With the world in a sorry place currently. War in Europe impacting food and fuel costs, droughts, floods and famine becoming seasonal in various parts of Africa. With schooling for our children becoming ever more expensive in books and clothing. With unregulated Lenders feeding on so many. With many women having that nagging feeling that something is not quite right with their bodies, yet cannot persuade their Doctor that it needs deeper investigation – which in turn means far more trips to the Doctor, possibly with second opinions –  so our employees are facing a seemingly never ending amount of worries that are just growing and growing.

Is it therefore any wonder that ‘Impostors Syndrome’ is such a female centric issue? “It is crucial to remember that women are not born feeling less-than. But if you are continually treated as though you are, you eventually internalise it.
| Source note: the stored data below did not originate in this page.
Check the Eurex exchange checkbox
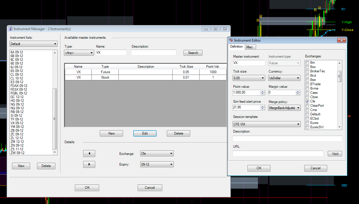Image resolution: width=359 pixels, height=204 pixels. coord(307,123)
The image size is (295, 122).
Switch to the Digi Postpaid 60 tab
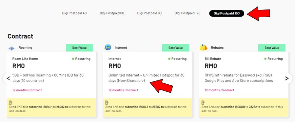[x=112, y=13]
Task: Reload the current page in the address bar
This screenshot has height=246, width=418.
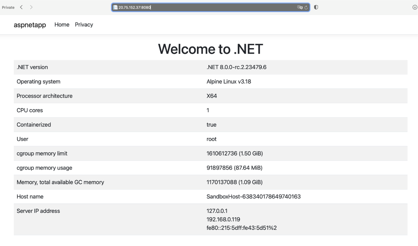Action: coord(306,7)
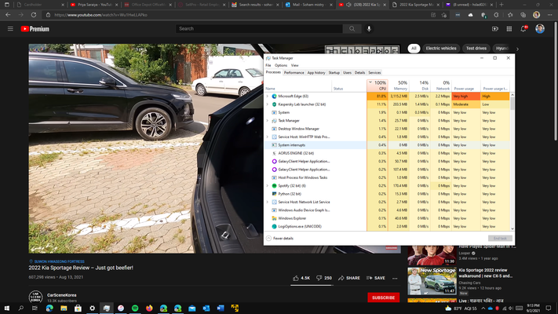Click the Spotify icon in the Windows taskbar
Viewport: 558px width, 314px height.
(135, 309)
And this is not merely a synonym for low confidence – impostor syndrome is the logical outcome of a world that was never designed for women to be successful.” (Guardian newspaper here).
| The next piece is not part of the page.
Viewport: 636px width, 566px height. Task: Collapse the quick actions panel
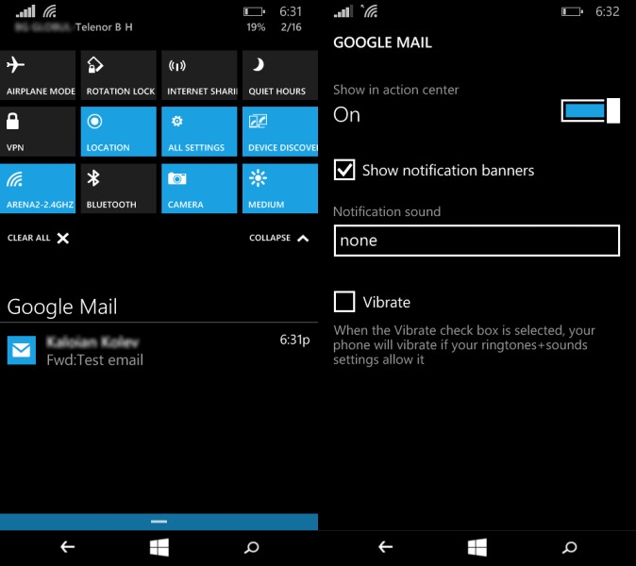tap(279, 239)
Imposter syndrome can inhibit productivity and seriously limit an individual’s career progression. Self-doubt can also hold a highly-qualified person back from taking the chances that propel them forward,”  according to Cary Cooper, professor of organisational psychology and health at the University of Manchester’s business school (here).

So what can we do?

Being aware of all of these extra issues, worries and concerns is certainly a start. Make your work place a fun place to be (none of us know what is going on outside of work). If an employee needs to leave early, see if there is some way you can find out why so that you can possibly assist. Is it a Doctor’s visit? Is it a child or elderly relative who is sick?

Think of extra help for your employees… Speak to the other businesses in the area. If this is an industrial zone, perhaps club together for a local kindergarten in one of the local warehouses. Check the bus routes to and from your factory, perhaps even look to a shared company minivan – chance for ‘trip-chaining’? How about finding a female Doctor that will take on your employees? These are all far more valuable initial steps than a company ‘team-building’ exercise which some of your employees always seem to miss (because of their extra home responsibilities).

Within the work environment – do some have to work a second job in the evenings? Perhaps look at how you can give them more responsibility within your company rather than them having to work through the night elsewhere. Encourage your “employees to remind themselves of their achievements and recent ‘wins’ so they “can put [their] feelings of self-doubt into context” (here).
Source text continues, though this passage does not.